アジア大洋州各国の「空気」を満喫 『アジアの祭典チャリティーバザー』取材ルポ


毎年4月、都内で『アジアの祭典チャリティーバザー』というイベントが催されます。

これはアジア婦人友好会が主催するもので、アジア・オセアニア各国の大使館が慈善活動を目的とした販売ブースを展開します。「バザー」という名がついているから、どこかの駐車場を借り切ってやるものか……と考えるのは禁物。今年はANAインターコンチネンタルホテル東京で開催され、皇室の宮妃を筆頭とする各界の重鎮がお目見えしました。

また、このイベントでは日本にいながら各国のグルメや特産品に接することができます。

・工芸品が伝える「空気」

アジア大洋州26ヶ国の展示が並ぶチャリティーバザーは、今年で41回目を迎えました。

「そんなに歴史があるの?」と驚く読者の方もいらっしゃるかもしれません。このイベントは前売り券の販売方法がやや特殊で、それ故に意外と巷では知られていないという側面もあるようです。

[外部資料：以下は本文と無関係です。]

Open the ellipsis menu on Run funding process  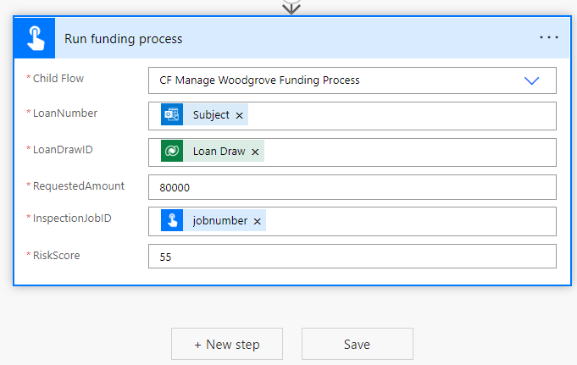(549, 38)
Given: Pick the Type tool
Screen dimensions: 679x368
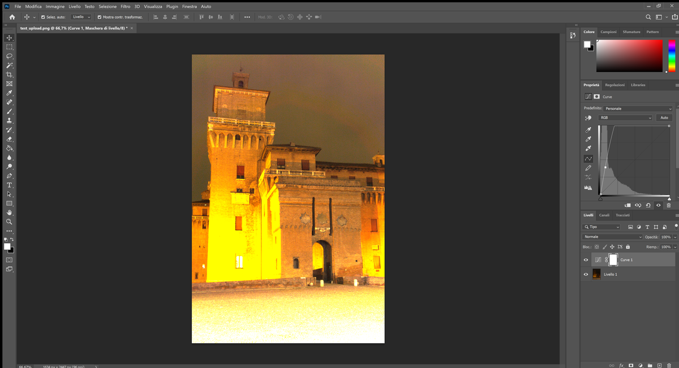Looking at the screenshot, I should (9, 185).
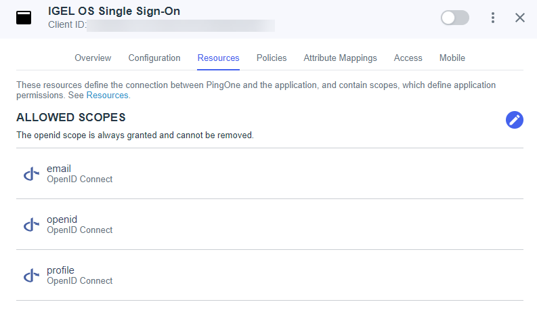Click the email scope OpenID icon
The image size is (537, 319).
tap(31, 174)
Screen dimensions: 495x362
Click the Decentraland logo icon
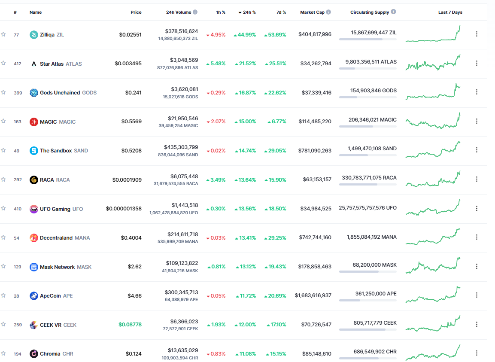(33, 238)
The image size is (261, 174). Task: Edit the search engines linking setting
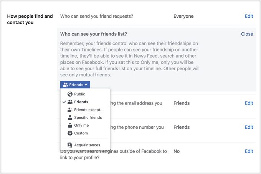pos(249,151)
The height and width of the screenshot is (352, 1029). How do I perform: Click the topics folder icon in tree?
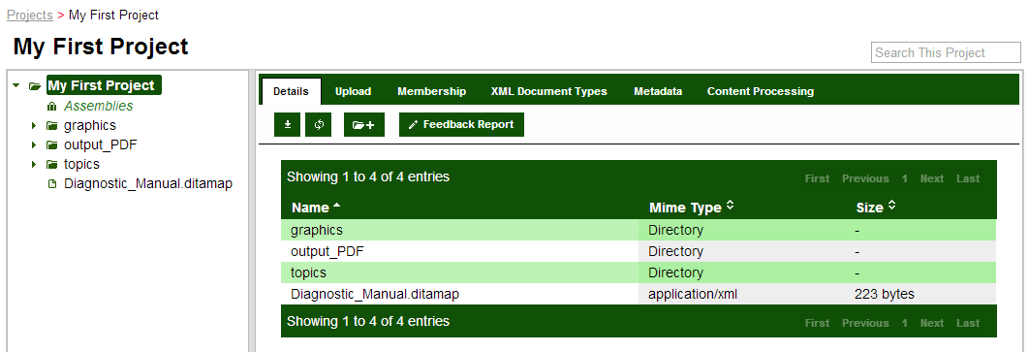click(52, 165)

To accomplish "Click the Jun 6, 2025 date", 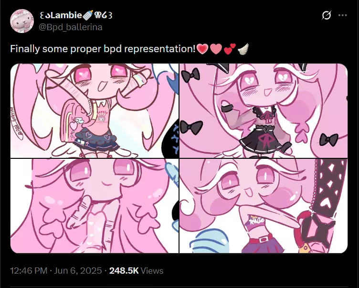I will tap(78, 271).
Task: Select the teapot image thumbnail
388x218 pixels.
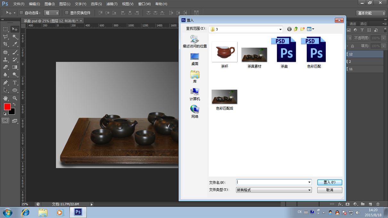Action: (x=224, y=52)
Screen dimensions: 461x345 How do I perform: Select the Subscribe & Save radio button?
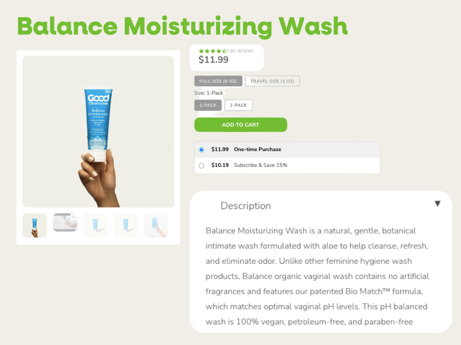pos(201,165)
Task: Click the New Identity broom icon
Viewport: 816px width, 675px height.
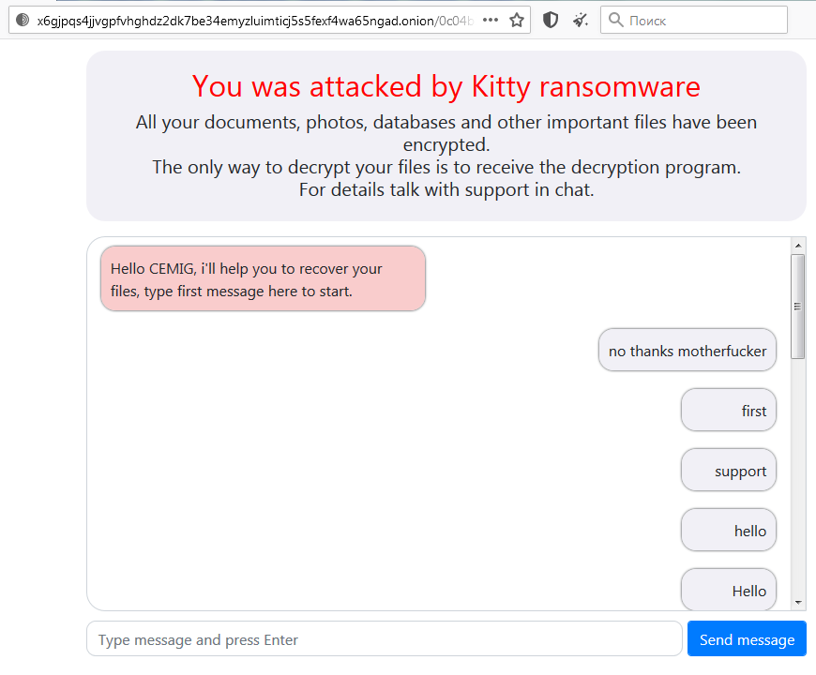Action: click(x=580, y=19)
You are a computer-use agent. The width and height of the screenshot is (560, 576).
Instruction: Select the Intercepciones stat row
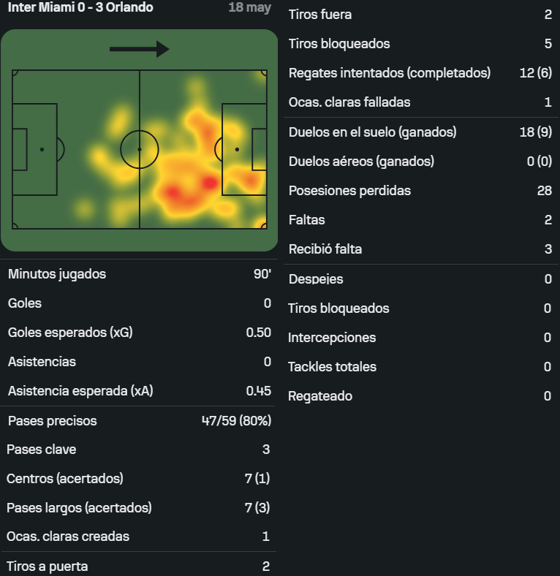(421, 338)
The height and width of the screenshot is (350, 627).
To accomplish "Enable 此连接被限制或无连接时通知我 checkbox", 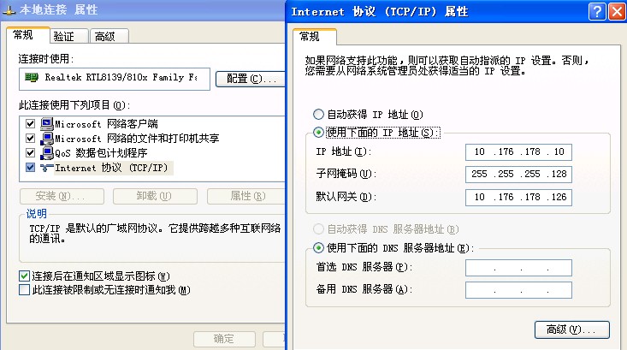I will (24, 290).
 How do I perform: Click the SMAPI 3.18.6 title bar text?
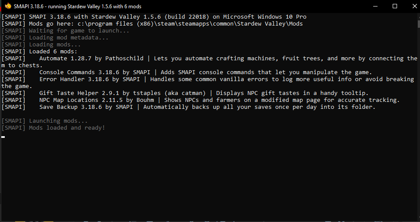pos(78,6)
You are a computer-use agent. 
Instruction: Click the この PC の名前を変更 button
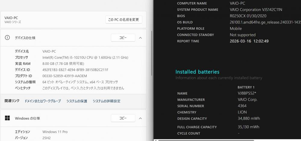pyautogui.click(x=124, y=20)
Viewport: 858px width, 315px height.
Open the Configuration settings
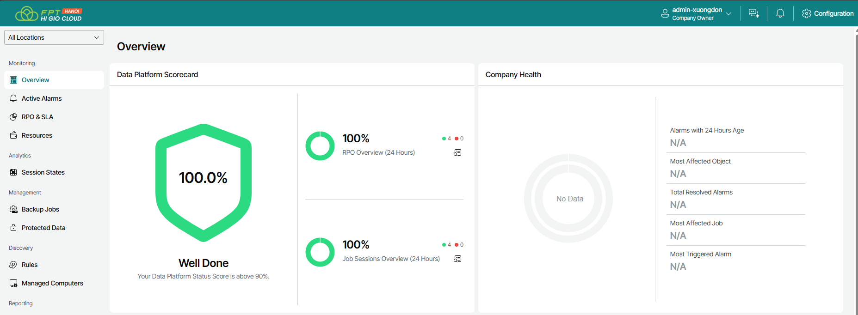827,13
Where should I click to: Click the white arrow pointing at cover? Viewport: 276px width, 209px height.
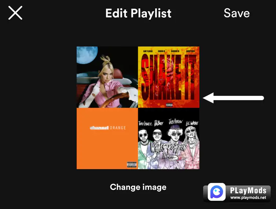(233, 98)
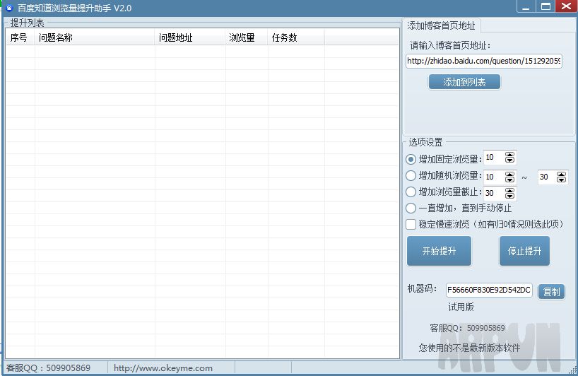Adjust the 增加浏览量截止 spinner arrows

coord(510,193)
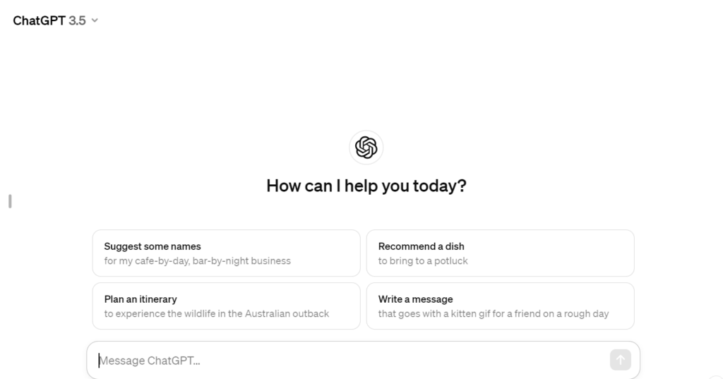The image size is (723, 379).
Task: Click the Message ChatGPT placeholder text
Action: pos(150,361)
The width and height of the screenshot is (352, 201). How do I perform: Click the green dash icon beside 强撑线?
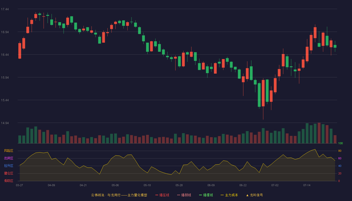tap(200, 195)
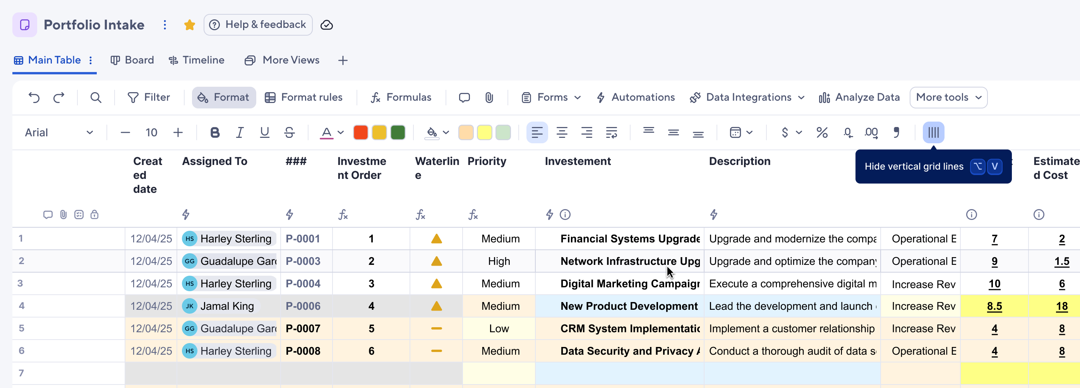
Task: Switch to the Timeline view tab
Action: click(x=197, y=60)
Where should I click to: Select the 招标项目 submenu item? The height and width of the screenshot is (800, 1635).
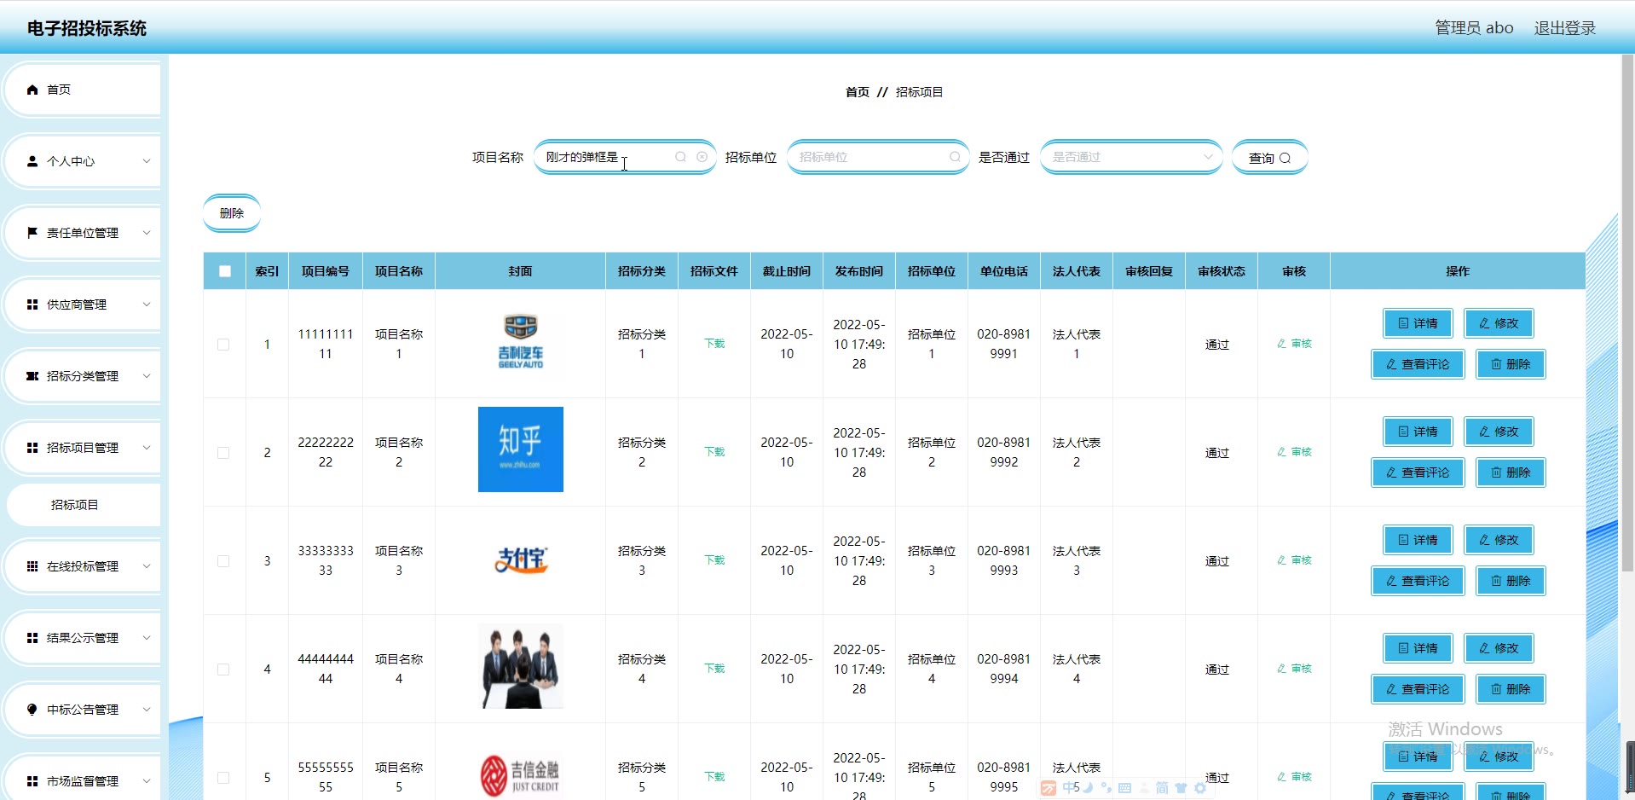click(x=75, y=505)
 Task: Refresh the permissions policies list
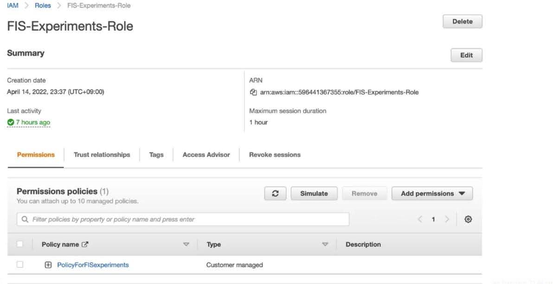click(x=275, y=193)
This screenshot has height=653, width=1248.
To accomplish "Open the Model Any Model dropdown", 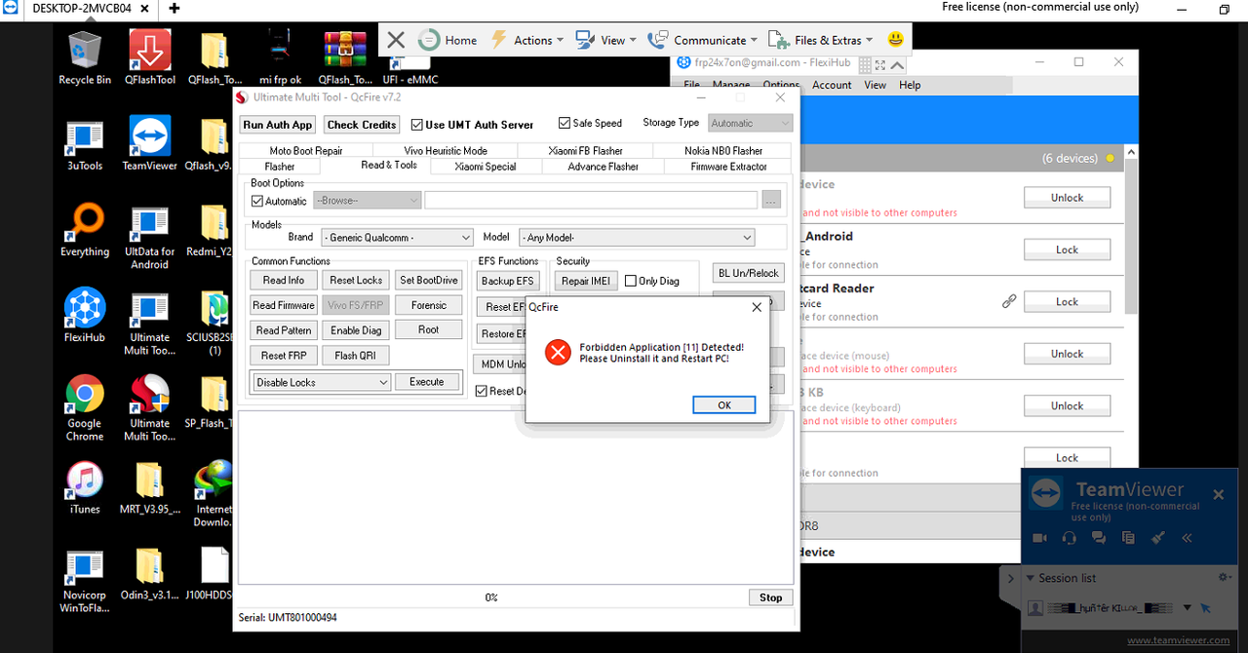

前売り券を手に入れるには、まずサモア独立国大使館に連絡を入れます。その上でチケット交付と代金の振込を行うという流れになっています。当日券もありますが、すぐに売り切れてしまうとのこと。

若干敷居が高いイベントのように感じますが、実際にはチケットに余りがある限り参加資格等はありません。

各国大使館のブースを彩るのは、その国の伝統料理やハンドメイドの物品など。日本ではどこの雑貨店にも売っていないような珍しいものが勢揃いしています。

とくに工芸品は、その国の地理や歴史を理解するための重要なファクターと言えます。たとえば木綿織物の生産が盛んな国は、温暖で水資源に富んでいます。そうでなければ木綿を栽培できません。

このような観察の仕方で、その国の「空気」を読み取ります。

・矯正品販売も

ただ、やはりこれはチャリティーバザーです。各ブースではアジア大洋州各国の市民の生活向上につながるような「工夫」もなされていました。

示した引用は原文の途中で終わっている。